## Data provided
· · · · ·

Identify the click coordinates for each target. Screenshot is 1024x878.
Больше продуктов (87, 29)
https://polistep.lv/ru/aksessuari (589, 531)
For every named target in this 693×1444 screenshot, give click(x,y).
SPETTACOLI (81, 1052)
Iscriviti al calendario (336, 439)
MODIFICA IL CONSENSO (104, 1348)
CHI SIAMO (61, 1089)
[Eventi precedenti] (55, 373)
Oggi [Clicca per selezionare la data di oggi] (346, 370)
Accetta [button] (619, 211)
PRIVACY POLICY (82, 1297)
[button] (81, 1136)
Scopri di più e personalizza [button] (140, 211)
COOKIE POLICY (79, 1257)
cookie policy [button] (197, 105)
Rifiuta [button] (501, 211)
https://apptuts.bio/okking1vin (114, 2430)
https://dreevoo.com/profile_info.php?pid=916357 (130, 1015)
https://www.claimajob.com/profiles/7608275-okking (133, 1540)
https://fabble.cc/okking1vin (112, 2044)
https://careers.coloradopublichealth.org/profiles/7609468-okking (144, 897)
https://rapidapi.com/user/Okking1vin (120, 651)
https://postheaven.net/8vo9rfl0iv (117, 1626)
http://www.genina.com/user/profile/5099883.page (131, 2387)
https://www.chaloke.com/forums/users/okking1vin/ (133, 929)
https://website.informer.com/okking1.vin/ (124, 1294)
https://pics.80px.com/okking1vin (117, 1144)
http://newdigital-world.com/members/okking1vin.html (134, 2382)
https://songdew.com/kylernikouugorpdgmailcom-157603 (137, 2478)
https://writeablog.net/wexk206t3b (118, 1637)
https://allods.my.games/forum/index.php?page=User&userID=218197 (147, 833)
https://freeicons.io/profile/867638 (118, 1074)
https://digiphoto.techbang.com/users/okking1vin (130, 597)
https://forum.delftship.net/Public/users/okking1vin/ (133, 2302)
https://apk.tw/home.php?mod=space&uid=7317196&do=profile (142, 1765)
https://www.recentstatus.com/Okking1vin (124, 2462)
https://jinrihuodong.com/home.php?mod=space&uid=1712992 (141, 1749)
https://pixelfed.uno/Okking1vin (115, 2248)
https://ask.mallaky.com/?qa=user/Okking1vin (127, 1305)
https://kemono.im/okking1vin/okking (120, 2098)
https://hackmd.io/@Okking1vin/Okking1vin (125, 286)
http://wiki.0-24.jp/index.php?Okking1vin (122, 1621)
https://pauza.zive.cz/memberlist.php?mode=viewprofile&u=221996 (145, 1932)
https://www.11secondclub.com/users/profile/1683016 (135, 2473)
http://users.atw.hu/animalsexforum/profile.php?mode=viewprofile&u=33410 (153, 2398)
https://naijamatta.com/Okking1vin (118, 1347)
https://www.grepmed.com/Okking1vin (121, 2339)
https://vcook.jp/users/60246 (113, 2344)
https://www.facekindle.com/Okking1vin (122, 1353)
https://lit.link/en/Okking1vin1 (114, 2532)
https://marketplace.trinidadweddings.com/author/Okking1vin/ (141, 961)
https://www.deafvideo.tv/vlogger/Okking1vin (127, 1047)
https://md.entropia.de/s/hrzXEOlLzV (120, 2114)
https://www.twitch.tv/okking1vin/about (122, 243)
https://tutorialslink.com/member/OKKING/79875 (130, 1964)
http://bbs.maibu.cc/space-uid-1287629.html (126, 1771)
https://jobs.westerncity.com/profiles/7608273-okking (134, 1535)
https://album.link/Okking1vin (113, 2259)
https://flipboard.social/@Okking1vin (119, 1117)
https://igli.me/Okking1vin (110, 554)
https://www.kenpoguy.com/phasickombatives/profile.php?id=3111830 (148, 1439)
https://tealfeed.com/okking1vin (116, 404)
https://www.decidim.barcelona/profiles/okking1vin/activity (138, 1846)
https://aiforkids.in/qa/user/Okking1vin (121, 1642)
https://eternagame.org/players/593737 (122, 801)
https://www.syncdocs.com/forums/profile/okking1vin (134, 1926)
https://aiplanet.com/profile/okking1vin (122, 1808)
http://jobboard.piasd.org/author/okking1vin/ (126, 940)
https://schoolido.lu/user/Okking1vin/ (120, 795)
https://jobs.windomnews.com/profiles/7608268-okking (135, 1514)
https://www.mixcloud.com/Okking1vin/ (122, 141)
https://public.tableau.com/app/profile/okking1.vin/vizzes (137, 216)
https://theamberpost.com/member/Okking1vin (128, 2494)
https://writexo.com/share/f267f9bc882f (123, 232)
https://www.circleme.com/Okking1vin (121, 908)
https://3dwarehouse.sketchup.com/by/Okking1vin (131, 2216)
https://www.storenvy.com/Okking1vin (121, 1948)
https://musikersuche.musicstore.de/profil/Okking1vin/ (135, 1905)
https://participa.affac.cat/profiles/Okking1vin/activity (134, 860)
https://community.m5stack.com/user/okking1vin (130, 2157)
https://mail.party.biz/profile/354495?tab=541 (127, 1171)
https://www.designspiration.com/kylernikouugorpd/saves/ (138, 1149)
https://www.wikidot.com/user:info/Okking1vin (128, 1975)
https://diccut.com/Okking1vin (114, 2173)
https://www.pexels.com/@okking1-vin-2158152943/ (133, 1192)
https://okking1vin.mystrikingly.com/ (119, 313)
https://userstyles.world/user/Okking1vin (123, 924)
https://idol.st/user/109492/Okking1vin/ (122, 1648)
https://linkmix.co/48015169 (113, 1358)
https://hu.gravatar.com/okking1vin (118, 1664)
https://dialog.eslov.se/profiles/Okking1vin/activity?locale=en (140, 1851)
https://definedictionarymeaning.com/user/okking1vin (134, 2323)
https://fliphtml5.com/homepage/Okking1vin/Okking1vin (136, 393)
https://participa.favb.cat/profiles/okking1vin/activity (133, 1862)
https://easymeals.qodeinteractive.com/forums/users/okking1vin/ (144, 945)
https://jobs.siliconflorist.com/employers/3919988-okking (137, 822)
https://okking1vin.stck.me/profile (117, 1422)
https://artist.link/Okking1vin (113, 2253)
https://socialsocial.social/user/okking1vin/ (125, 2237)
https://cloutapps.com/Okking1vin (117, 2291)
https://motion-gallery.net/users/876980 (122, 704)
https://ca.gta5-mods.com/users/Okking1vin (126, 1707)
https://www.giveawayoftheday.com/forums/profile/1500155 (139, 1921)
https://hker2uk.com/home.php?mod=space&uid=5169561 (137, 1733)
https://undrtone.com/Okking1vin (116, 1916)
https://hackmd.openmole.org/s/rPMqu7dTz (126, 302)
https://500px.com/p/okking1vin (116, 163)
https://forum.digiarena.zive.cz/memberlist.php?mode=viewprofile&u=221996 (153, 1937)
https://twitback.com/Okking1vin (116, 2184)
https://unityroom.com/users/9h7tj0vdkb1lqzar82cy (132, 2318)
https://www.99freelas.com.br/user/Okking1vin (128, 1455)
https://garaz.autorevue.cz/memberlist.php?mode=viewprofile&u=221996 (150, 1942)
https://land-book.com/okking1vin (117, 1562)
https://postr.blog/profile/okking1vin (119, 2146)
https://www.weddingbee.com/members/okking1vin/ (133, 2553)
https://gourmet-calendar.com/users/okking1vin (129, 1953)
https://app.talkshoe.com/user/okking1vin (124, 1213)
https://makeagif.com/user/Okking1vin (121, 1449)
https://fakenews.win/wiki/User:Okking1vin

· · · · ·

## Exercise details
Convert every line of the listing above into a JSON array of strings, with one string per line and blank lines omitted.

## Response below
[
  "Identify the click coordinates for each target. Screenshot is 1024x878.",
  "Больше продуктов (87, 29)",
  "https://polistep.lv/ru/aksessuari (589, 531)",
  "For every named target in this 693×1444 screenshot, give click(x,y).",
  "SPETTACOLI (81, 1052)",
  "Iscriviti al calendario (336, 439)",
  "MODIFICA IL CONSENSO (104, 1348)",
  "CHI SIAMO (61, 1089)",
  "[Eventi precedenti] (55, 373)",
  "Oggi [Clicca per selezionare la data di oggi] (346, 370)",
  "Accetta [button] (619, 211)",
  "PRIVACY POLICY (82, 1297)",
  "[button] (81, 1136)",
  "Scopri di più e personalizza [button] (140, 211)",
  "COOKIE POLICY (79, 1257)",
  "cookie policy [button] (197, 105)",
  "Rifiuta [button] (501, 211)",
  "https://apptuts.bio/okking1vin (114, 2430)",
  "https://dreevoo.com/profile_info.php?pid=916357 (130, 1015)",
  "https://www.claimajob.com/profiles/7608275-okking (133, 1540)",
  "https://fabble.cc/okking1vin (112, 2044)",
  "https://careers.coloradopublichealth.org/profiles/7609468-okking (144, 897)",
  "https://rapidapi.com/user/Okking1vin (120, 651)",
  "https://postheaven.net/8vo9rfl0iv (117, 1626)",
  "http://www.genina.com/user/profile/5099883.page (131, 2387)",
  "https://www.chaloke.com/forums/users/okking1vin/ (133, 929)",
  "https://website.informer.com/okking1.vin/ (124, 1294)",
  "https://pics.80px.com/okking1vin (117, 1144)",
  "http://newdigital-world.com/members/okking1vin.html (134, 2382)",
  "https://songdew.com/kylernikouugorpdgmailcom-157603 (137, 2478)",
  "https://writeablog.net/wexk206t3b (118, 1637)",
  "https://allods.my.games/forum/index.php?page=User&userID=218197 (147, 833)",
  "https://freeicons.io/profile/867638 (118, 1074)",
  "https://digiphoto.techbang.com/users/okking1vin (130, 597)",
  "https://forum.delftship.net/Public/users/okking1vin/ (133, 2302)",
  "https://apk.tw/home.php?mod=space&uid=7317196&do=profile (142, 1765)",
  "https://www.recentstatus.com/Okking1vin (124, 2462)",
  "https://jinrihuodong.com/home.php?mod=space&uid=1712992 (141, 1749)",
  "https://pixelfed.uno/Okking1vin (115, 2248)",
  "https://ask.mallaky.com/?qa=user/Okking1vin (127, 1305)",
  "https://kemono.im/okking1vin/okking (120, 2098)",
  "https://hackmd.io/@Okking1vin/Okking1vin (125, 286)",
  "http://wiki.0-24.jp/index.php?Okking1vin (122, 1621)",
  "https://pauza.zive.cz/memberlist.php?mode=viewprofile&u=221996 (145, 1932)",
  "https://www.11secondclub.com/users/profile/1683016 (135, 2473)",
  "http://users.atw.hu/animalsexforum/profile.php?mode=viewprofile&u=33410 (153, 2398)",
  "https://naijamatta.com/Okking1vin (118, 1347)",
  "https://www.grepmed.com/Okking1vin (121, 2339)",
  "https://vcook.jp/users/60246 (113, 2344)",
  "https://www.facekindle.com/Okking1vin (122, 1353)",
  "https://lit.link/en/Okking1vin1 (114, 2532)",
  "https://marketplace.trinidadweddings.com/author/Okking1vin/ (141, 961)",
  "https://www.deafvideo.tv/vlogger/Okking1vin (127, 1047)",
  "https://md.entropia.de/s/hrzXEOlLzV (120, 2114)",
  "https://www.twitch.tv/okking1vin/about (122, 243)",
  "https://tutorialslink.com/member/OKKING/79875 (130, 1964)",
  "http://bbs.maibu.cc/space-uid-1287629.html (126, 1771)",
  "https://jobs.westerncity.com/profiles/7608273-okking (134, 1535)",
  "https://album.link/Okking1vin (113, 2259)",
  "https://flipboard.social/@Okking1vin (119, 1117)",
  "https://igli.me/Okking1vin (110, 554)",
  "https://www.kenpoguy.com/phasickombatives/profile.php?id=3111830 (148, 1439)",
  "https://tealfeed.com/okking1vin (116, 404)",
  "https://www.decidim.barcelona/profiles/okking1vin/activity (138, 1846)",
  "https://aiforkids.in/qa/user/Okking1vin (121, 1642)",
  "https://eternagame.org/players/593737 (122, 801)",
  "https://www.syncdocs.com/forums/profile/okking1vin (134, 1926)",
  "https://aiplanet.com/profile/okking1vin (122, 1808)",
  "http://jobboard.piasd.org/author/okking1vin/ (126, 940)",
  "https://schoolido.lu/user/Okking1vin/ (120, 795)",
  "https://jobs.windomnews.com/profiles/7608268-okking (135, 1514)",
  "https://www.mixcloud.com/Okking1vin/ (122, 141)",
  "https://public.tableau.com/app/profile/okking1.vin/vizzes (137, 216)",
  "https://theamberpost.com/member/Okking1vin (128, 2494)",
  "https://writexo.com/share/f267f9bc882f (123, 232)",
  "https://www.circleme.com/Okking1vin (121, 908)",
  "https://3dwarehouse.sketchup.com/by/Okking1vin (131, 2216)",
  "https://www.storenvy.com/Okking1vin (121, 1948)",
  "https://musikersuche.musicstore.de/profil/Okking1vin/ (135, 1905)",
  "https://participa.affac.cat/profiles/Okking1vin/activity (134, 860)",
  "https://community.m5stack.com/user/okking1vin (130, 2157)",
  "https://mail.party.biz/profile/354495?tab=541 (127, 1171)",
  "https://www.designspiration.com/kylernikouugorpd/saves/ (138, 1149)",
  "https://www.wikidot.com/user:info/Okking1vin (128, 1975)",
  "https://diccut.com/Okking1vin (114, 2173)",
  "https://www.pexels.com/@okking1-vin-2158152943/ (133, 1192)",
  "https://okking1vin.mystrikingly.com/ (119, 313)",
  "https://userstyles.world/user/Okking1vin (123, 924)",
  "https://idol.st/user/109492/Okking1vin/ (122, 1648)",
  "https://linkmix.co/48015169 (113, 1358)",
  "https://hu.gravatar.com/okking1vin (118, 1664)",
  "https://dialog.eslov.se/profiles/Okking1vin/activity?locale=en (140, 1851)",
  "https://definedictionarymeaning.com/user/okking1vin (134, 2323)",
  "https://fliphtml5.com/homepage/Okking1vin/Okking1vin (136, 393)",
  "https://participa.favb.cat/profiles/okking1vin/activity (133, 1862)",
  "https://easymeals.qodeinteractive.com/forums/users/okking1vin/ (144, 945)",
  "https://jobs.siliconflorist.com/employers/3919988-okking (137, 822)",
  "https://okking1vin.stck.me/profile (117, 1422)",
  "https://artist.link/Okking1vin (113, 2253)",
  "https://socialsocial.social/user/okking1vin/ (125, 2237)",
  "https://cloutapps.com/Okking1vin (117, 2291)",
  "https://motion-gallery.net/users/876980 (122, 704)",
  "https://ca.gta5-mods.com/users/Okking1vin (126, 1707)",
  "https://www.giveawayoftheday.com/forums/profile/1500155 (139, 1921)",
  "https://hker2uk.com/home.php?mod=space&uid=5169561 (137, 1733)",
  "https://undrtone.com/Okking1vin (116, 1916)",
  "https://hackmd.openmole.org/s/rPMqu7dTz (126, 302)",
  "https://500px.com/p/okking1vin (116, 163)",
  "https://forum.digiarena.zive.cz/memberlist.php?mode=viewprofile&u=221996 (153, 1937)",
  "https://twitback.com/Okking1vin (116, 2184)",
  "https://unityroom.com/users/9h7tj0vdkb1lqzar82cy (132, 2318)",
  "https://www.99freelas.com.br/user/Okking1vin (128, 1455)",
  "https://garaz.autorevue.cz/memberlist.php?mode=viewprofile&u=221996 (150, 1942)",
  "https://land-book.com/okking1vin (117, 1562)",
  "https://postr.blog/profile/okking1vin (119, 2146)",
  "https://www.weddingbee.com/members/okking1vin/ (133, 2553)",
  "https://gourmet-calendar.com/users/okking1vin (129, 1953)",
  "https://app.talkshoe.com/user/okking1vin (124, 1213)",
  "https://makeagif.com/user/Okking1vin (121, 1449)",
  "https://fakenews.win/wiki/User:Okking1vin"
]